== Segment start ==

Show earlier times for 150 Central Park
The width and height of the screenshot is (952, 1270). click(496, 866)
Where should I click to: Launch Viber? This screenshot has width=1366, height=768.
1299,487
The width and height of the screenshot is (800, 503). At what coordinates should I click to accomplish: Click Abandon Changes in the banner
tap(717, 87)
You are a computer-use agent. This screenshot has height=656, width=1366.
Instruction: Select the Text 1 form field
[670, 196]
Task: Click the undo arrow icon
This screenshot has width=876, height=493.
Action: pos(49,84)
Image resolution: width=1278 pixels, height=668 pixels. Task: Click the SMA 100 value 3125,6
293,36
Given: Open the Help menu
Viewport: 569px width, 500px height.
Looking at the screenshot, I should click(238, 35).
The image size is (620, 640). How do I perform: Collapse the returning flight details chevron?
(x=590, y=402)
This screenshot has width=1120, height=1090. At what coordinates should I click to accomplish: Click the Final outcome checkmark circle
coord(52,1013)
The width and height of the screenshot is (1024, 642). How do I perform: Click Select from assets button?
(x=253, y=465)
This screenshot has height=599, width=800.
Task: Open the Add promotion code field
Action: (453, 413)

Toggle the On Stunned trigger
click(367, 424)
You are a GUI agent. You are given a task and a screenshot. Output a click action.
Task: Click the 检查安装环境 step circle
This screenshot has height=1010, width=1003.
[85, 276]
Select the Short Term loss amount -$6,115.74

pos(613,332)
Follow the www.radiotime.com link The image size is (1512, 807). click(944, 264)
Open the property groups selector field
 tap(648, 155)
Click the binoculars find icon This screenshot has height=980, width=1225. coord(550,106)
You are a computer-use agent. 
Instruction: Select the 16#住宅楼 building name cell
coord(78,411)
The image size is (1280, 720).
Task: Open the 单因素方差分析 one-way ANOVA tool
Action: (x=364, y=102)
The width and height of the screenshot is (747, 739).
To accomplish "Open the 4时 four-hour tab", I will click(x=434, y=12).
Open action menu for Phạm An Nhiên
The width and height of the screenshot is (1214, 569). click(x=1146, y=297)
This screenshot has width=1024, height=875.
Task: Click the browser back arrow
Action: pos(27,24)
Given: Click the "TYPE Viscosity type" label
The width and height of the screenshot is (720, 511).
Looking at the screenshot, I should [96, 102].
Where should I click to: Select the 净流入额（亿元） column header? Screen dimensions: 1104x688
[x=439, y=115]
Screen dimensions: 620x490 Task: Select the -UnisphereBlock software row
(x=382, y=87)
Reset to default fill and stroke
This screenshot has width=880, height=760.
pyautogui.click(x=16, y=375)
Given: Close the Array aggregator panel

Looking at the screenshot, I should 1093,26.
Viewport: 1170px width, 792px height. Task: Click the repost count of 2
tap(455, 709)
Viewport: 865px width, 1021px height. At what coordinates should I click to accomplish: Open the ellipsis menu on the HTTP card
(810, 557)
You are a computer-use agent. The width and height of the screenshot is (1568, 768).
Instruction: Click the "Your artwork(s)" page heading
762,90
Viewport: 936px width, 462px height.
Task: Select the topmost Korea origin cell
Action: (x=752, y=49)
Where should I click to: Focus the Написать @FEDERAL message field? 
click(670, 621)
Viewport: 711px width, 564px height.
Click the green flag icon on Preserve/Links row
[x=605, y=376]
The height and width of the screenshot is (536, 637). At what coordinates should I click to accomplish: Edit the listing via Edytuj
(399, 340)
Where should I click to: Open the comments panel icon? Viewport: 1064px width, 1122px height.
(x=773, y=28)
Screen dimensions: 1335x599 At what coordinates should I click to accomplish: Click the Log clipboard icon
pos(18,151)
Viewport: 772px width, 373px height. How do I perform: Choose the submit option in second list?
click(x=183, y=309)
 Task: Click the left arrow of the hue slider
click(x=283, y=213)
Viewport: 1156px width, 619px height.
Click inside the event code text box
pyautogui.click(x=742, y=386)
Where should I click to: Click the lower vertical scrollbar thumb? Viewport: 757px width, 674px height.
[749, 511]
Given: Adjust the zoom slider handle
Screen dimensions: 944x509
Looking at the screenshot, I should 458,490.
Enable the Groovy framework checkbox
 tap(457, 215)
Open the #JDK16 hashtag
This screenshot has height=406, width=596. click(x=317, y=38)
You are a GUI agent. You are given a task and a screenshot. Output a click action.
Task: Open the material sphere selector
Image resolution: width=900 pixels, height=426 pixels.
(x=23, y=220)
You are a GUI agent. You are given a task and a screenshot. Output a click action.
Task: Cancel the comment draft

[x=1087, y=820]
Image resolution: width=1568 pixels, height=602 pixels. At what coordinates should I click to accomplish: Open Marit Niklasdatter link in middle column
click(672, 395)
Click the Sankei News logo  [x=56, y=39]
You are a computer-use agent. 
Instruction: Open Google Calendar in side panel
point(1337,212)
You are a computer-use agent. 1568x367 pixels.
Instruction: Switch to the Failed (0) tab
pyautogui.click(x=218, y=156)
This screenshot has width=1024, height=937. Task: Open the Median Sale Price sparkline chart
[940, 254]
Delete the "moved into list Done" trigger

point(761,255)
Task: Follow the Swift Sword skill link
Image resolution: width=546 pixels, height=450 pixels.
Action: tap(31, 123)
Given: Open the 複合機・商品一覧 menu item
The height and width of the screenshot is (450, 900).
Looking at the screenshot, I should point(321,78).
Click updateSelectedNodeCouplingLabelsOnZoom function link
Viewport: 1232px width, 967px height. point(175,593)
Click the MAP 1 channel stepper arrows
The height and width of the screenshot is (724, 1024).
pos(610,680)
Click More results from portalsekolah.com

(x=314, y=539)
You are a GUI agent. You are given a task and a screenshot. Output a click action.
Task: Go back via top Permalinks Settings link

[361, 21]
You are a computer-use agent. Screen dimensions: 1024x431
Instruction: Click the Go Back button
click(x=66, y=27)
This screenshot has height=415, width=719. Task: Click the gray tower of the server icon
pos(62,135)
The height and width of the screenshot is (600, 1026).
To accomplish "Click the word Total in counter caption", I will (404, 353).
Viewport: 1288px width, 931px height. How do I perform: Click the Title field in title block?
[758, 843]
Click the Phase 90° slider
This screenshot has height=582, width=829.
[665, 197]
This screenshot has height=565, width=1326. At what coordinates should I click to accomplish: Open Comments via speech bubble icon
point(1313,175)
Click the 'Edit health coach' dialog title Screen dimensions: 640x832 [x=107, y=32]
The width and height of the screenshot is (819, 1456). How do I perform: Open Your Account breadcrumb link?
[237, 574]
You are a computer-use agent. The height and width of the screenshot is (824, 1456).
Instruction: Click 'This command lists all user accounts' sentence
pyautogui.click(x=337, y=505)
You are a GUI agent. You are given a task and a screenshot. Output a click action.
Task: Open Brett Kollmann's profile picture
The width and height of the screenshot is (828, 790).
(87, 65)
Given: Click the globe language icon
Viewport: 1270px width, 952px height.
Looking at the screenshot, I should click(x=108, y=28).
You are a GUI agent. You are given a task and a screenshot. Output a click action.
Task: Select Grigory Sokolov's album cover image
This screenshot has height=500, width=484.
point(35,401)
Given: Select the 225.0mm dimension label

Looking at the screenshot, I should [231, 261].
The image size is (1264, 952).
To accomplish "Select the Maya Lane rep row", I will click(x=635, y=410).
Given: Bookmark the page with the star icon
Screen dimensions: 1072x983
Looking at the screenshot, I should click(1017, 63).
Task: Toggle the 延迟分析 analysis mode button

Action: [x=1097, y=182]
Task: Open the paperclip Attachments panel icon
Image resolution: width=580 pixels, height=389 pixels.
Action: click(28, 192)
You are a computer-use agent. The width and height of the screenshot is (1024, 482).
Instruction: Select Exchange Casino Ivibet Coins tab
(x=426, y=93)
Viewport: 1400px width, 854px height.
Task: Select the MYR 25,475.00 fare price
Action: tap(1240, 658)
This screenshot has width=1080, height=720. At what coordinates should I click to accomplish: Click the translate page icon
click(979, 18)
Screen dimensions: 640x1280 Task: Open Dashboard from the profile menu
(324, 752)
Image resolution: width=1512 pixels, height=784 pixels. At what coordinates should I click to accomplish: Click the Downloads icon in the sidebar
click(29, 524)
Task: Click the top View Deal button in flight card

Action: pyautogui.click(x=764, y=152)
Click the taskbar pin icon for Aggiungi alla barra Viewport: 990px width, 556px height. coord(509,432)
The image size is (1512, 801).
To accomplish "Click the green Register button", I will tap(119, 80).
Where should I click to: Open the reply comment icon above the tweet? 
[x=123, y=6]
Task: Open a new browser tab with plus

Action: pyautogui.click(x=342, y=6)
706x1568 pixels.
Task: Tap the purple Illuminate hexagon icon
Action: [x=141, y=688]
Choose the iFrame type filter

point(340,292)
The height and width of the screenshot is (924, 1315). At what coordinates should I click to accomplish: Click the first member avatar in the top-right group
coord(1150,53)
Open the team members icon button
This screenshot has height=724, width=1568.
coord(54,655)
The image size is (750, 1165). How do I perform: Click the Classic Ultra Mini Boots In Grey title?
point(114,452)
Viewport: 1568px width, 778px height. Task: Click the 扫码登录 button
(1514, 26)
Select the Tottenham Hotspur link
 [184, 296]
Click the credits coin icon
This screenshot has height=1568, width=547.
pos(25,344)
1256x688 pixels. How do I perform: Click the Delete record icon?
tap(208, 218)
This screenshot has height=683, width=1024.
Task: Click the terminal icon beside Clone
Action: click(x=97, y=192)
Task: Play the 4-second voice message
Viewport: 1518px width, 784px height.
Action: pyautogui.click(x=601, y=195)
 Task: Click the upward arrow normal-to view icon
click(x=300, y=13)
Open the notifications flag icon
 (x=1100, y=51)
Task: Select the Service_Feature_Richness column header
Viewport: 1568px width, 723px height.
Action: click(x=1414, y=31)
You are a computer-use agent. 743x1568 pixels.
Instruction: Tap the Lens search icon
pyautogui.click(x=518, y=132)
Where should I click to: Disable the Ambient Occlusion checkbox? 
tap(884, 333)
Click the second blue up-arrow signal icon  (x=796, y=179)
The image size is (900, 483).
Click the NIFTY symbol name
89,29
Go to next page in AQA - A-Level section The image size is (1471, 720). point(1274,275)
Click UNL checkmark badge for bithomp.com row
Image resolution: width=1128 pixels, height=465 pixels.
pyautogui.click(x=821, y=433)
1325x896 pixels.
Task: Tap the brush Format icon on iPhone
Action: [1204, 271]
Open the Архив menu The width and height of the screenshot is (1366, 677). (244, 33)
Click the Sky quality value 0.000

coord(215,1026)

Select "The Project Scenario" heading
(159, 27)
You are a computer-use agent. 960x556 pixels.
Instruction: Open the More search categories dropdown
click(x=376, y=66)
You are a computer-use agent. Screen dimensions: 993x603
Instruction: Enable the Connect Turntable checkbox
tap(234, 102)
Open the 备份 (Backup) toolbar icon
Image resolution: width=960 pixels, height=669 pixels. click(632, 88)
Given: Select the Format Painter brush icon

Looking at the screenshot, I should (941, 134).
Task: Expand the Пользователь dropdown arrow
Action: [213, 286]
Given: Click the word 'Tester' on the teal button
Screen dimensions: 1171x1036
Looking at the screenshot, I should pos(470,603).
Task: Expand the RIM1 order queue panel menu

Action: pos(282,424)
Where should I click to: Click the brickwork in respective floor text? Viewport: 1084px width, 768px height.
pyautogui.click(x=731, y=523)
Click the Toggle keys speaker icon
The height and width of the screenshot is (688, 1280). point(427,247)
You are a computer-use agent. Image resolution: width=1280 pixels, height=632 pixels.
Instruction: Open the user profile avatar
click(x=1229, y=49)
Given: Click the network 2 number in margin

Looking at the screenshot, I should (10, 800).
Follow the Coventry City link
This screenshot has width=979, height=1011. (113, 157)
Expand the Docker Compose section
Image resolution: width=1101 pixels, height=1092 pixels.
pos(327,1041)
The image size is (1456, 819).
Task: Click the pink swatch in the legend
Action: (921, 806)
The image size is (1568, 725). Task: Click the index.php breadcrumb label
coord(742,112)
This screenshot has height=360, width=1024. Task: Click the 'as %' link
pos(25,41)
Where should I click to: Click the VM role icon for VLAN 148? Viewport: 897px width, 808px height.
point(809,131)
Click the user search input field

== Segment end ==

## Problem requirements:
Repeat, exactly as they stand above, the lines from the line with "Screen dimensions: 1171x1036" to the line with "Expand the Docker Compose section", both lines included.

## Exercise output:
Screen dimensions: 1171x1036
Looking at the screenshot, I should pos(470,603).
Task: Expand the RIM1 order queue panel menu

Action: pos(282,424)
Where should I click to: Click the brickwork in respective floor text? Viewport: 1084px width, 768px height.
pyautogui.click(x=731, y=523)
Click the Toggle keys speaker icon
The height and width of the screenshot is (688, 1280). point(427,247)
You are a computer-use agent. Image resolution: width=1280 pixels, height=632 pixels.
Instruction: Open the user profile avatar
click(x=1229, y=49)
Given: Click the network 2 number in margin

Looking at the screenshot, I should (10, 800).
Follow the Coventry City link
This screenshot has width=979, height=1011. (113, 157)
Expand the Docker Compose section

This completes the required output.